Task item: The records that follow are to be given again exactly.

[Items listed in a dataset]
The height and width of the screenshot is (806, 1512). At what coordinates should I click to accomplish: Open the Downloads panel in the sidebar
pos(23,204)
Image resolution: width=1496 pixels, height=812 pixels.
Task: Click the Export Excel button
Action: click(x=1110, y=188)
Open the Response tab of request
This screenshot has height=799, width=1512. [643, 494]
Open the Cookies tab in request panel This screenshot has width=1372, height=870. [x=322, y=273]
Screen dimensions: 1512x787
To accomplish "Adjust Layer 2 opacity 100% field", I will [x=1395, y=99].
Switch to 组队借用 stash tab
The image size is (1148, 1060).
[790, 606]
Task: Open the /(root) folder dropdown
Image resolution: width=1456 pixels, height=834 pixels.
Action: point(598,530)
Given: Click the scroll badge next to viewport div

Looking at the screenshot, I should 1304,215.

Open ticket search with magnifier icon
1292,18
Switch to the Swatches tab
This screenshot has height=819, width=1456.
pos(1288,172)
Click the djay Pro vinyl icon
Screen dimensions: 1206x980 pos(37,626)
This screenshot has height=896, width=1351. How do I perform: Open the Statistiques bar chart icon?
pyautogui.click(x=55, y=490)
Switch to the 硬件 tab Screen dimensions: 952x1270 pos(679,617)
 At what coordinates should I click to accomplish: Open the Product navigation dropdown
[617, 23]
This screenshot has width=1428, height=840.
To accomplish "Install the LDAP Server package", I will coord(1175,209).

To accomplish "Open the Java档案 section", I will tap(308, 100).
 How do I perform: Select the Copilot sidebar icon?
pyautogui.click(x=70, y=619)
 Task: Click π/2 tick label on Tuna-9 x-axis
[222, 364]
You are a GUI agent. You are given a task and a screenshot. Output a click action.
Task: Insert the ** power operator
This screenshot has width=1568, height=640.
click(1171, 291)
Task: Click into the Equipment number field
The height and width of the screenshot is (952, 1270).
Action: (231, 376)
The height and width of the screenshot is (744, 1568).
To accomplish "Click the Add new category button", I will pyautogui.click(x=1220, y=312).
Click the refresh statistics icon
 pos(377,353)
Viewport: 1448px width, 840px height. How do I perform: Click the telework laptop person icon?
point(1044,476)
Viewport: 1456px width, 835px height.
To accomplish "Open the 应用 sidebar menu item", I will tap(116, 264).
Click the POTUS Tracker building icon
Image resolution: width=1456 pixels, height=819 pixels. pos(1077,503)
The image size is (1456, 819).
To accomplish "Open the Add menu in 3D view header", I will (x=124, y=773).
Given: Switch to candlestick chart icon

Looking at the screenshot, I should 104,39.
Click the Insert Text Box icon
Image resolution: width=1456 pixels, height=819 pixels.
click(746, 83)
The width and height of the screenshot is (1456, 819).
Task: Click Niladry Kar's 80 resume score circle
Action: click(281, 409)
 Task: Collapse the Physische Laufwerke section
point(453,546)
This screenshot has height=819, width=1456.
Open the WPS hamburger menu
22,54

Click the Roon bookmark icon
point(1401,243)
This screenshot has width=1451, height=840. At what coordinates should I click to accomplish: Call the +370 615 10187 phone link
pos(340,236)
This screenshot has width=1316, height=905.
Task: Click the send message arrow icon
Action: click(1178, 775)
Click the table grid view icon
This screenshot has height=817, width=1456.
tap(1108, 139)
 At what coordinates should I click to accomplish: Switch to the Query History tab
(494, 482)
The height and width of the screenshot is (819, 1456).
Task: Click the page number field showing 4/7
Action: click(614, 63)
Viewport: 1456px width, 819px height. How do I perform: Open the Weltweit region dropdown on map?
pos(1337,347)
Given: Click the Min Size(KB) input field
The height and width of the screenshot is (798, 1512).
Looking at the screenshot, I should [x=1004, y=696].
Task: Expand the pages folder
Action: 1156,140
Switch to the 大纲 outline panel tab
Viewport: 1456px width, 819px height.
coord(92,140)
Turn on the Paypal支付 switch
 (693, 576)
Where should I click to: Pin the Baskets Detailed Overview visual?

Result:
The height and width of the screenshot is (806, 1512). At what coordinates should I click to accomplish: Open the Downloads panel in the sidebar
pos(23,204)
Image resolution: width=1496 pixels, height=812 pixels.
Task: Click the Export Excel button
Action: click(x=1110, y=188)
Open the Response tab of request
This screenshot has height=799, width=1512. [643, 494]
Open the Cookies tab in request panel This screenshot has width=1372, height=870. [x=322, y=273]
Screen dimensions: 1512x787
To accomplish "Adjust Layer 2 opacity 100% field", I will [x=1395, y=99].
Switch to 组队借用 stash tab
The image size is (1148, 1060).
[790, 606]
Task: Open the /(root) folder dropdown
Image resolution: width=1456 pixels, height=834 pixels.
Action: point(598,530)
Given: Click the scroll badge next to viewport div

Looking at the screenshot, I should 1304,215.

Open ticket search with magnifier icon
1292,18
Switch to the Swatches tab
This screenshot has height=819, width=1456.
pos(1288,172)
Click the djay Pro vinyl icon
Screen dimensions: 1206x980 pos(37,626)
This screenshot has height=896, width=1351. How do I perform: Open the Statistiques bar chart icon?
pyautogui.click(x=55, y=490)
Switch to the 硬件 tab Screen dimensions: 952x1270 pos(679,617)
 At what coordinates should I click to accomplish: Open the Product navigation dropdown
[617, 23]
This screenshot has width=1428, height=840.
To accomplish "Install the LDAP Server package", I will coord(1175,209).

To accomplish "Open the Java档案 section", I will tap(308, 100).
 How do I perform: Select the Copilot sidebar icon?
pyautogui.click(x=70, y=619)
 Task: Click π/2 tick label on Tuna-9 x-axis
[222, 364]
You are a GUI agent. You are given a task and a screenshot. Output a click action.
Task: Insert the ** power operator
This screenshot has width=1568, height=640.
click(1171, 291)
Task: Click into the Equipment number field
The height and width of the screenshot is (952, 1270).
Action: (231, 376)
The height and width of the screenshot is (744, 1568).
To accomplish "Click the Add new category button", I will pyautogui.click(x=1220, y=312).
Click the refresh statistics icon
 pos(377,353)
Viewport: 1448px width, 840px height. How do I perform: Click the telework laptop person icon?
point(1044,476)
Viewport: 1456px width, 835px height.
To accomplish "Open the 应用 sidebar menu item", I will tap(116, 264).
Click the POTUS Tracker building icon
Image resolution: width=1456 pixels, height=819 pixels. pos(1077,503)
The image size is (1456, 819).
To accomplish "Open the Add menu in 3D view header", I will (x=124, y=773).
Given: Switch to candlestick chart icon

Looking at the screenshot, I should 104,39.
Click the Insert Text Box icon
Image resolution: width=1456 pixels, height=819 pixels.
click(746, 83)
The width and height of the screenshot is (1456, 819).
Task: Click Niladry Kar's 80 resume score circle
Action: click(281, 409)
 Task: Collapse the Physische Laufwerke section
point(453,546)
This screenshot has height=819, width=1456.
Open the WPS hamburger menu
22,54

Click the Roon bookmark icon
point(1401,243)
This screenshot has width=1451, height=840. At what coordinates should I click to accomplish: Call the +370 615 10187 phone link
pos(340,236)
This screenshot has width=1316, height=905.
Task: Click the send message arrow icon
Action: click(1178, 775)
Click the table grid view icon
This screenshot has height=817, width=1456.
tap(1108, 139)
 At what coordinates should I click to accomplish: Switch to the Query History tab
(494, 482)
The height and width of the screenshot is (819, 1456).
Task: Click the page number field showing 4/7
Action: click(614, 63)
Viewport: 1456px width, 819px height. How do I perform: Open the Weltweit region dropdown on map?
pos(1337,347)
Given: Click the Min Size(KB) input field
The height and width of the screenshot is (798, 1512).
Looking at the screenshot, I should [x=1004, y=696].
Task: Expand the pages folder
Action: 1156,140
Switch to the 大纲 outline panel tab
Viewport: 1456px width, 819px height.
coord(92,140)
Turn on the Paypal支付 switch
 (693, 576)
Where should I click to: Pin the Baskets Detailed Overview visual?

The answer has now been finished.